I have one and I see a lot of them in my part of NC. They're basically an XE with a bunch of the GXE parts put on them like all the power stuff.


----------



## metro273 (Sep 16, 2005)

I have an automatic maroon one. I recently bought some B13 SE-R wheels for it off of eBay for $150 shipped, no tires of course...


----------



## ConKBot of Doom (Jul 24, 2006)

I have an 94 LE 2 door

manual windows and locks, power windows, dunno what all the differences are between the 3 different versions.


----------



## Oldnissanguy (Jan 6, 2005)

So, how many models were there in 1994? I think there were XE, GXE, LE 2 and 4 door bodies with the SE and SE-R 2 door only. Was there a non-lettered base model?


----------



## Tee-Jay (Oct 18, 2006)

i got a 94 LE 4dr. It has power windows and locks. Manual trani. i got it as my first car and i got lucky and got some free mods done to it. i live in florida so the paint was pretty bad and i lost the old badges when it was repainted.


----------



## sentra_ga16de (Nov 26, 2006)

*le sentra*

i have a 94 le sentra and i have been doing small mods like air filter and exhaust and interior work but i have never seen a limited edition where i like, all i see are GXE AND XE in wisconsin


----------



## b13pnoysentra (Mar 30, 2005)

I have a 1994.5 Sentra Limited Edition built in october of 1994. It's a 5 speed manual with the standard 1.6L GA engine, manual door locks (annoying), manual windows, power mirrors, had Cassete/Radio, has A/C, has a tachometer, with SE-R spoiler, SE-R trunk lights, SE-R front bumper (before repaint), SE-R bucket seats, and had 13" steelies w/ silver hubcaps. I'm missing the moon roof option and multiple power options like some of you have. I also remember the old stock exhaust to have had a sporty tip attached to the pipe.


----------



## b13pnoysentra (Mar 30, 2005)

Someone in the past mentioned the last limited editions (i.e. silver font embelm on trunk, not to be confused with the older 91-93 limited editions w/ the white lettering on the doors) were the last B13s sold in the US before the new B14 models came, so Nissan was just putting all the leftover parts they had (SE-R or not) into the 1.6L powered B13 chassis sentras.


----------



## b13pnoysentra (Mar 30, 2005)

Oldnissanguy said:


> So, how many models were there in 1994? I think there were XE, GXE, LE 2 and 4 door bodies with the SE and SE-R 2 door only. Was there a non-lettered base model?

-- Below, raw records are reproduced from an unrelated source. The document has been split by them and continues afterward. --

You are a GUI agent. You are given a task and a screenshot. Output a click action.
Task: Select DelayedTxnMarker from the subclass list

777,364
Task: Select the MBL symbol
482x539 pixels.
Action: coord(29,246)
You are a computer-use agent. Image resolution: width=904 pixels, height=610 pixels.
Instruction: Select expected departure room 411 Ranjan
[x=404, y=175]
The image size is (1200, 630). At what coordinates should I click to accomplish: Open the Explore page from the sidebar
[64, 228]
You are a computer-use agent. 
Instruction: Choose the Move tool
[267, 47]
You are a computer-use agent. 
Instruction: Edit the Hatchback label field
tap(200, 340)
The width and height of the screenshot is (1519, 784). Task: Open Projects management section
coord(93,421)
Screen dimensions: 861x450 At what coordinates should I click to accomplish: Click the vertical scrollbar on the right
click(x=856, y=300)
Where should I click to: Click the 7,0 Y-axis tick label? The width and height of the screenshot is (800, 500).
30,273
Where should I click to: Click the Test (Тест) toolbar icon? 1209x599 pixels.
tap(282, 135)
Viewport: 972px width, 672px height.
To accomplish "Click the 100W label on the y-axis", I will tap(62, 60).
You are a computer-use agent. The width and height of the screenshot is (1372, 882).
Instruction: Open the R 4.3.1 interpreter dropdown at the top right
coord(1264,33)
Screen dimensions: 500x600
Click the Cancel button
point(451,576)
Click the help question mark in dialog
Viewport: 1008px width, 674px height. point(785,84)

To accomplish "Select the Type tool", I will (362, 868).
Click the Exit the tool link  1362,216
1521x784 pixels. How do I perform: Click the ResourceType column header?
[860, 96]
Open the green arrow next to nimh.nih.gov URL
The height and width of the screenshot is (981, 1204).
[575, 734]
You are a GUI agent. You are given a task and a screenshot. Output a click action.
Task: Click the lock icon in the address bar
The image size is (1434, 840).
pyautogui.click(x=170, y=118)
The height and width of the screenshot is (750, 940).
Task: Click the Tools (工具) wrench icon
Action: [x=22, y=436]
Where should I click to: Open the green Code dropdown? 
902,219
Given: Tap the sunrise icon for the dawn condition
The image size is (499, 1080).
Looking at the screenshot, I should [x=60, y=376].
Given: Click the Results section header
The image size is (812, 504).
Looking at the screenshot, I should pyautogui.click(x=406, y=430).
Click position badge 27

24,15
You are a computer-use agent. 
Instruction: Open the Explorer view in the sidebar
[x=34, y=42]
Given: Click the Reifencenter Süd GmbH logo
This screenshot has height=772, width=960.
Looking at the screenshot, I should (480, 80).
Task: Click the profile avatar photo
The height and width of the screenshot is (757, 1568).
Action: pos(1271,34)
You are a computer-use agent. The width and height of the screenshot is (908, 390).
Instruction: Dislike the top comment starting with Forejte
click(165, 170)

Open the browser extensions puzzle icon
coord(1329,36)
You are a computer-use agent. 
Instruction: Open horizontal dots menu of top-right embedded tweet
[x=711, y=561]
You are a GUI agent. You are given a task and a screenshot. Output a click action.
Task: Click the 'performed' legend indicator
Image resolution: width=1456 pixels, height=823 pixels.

I believe there was a base E model with standard options (5 spd in 94'). The stock E models were missing the passenger side mirror and A/C. It lacked power anything so it was the lightest model made.


----------



## Oldnissanguy (Jan 6, 2005)

Sounds like the 2 door models didn't get the power stuff. That kind of makes sense because if they used the GXE interior parts, which is what mine has, I believe it only came in a 4 door.


----------



## dreww (Sep 28, 2006)

i got a 94 LE 4dr. power everything and automatic. the radio was a tape deck only but that got replaced a while back.


----------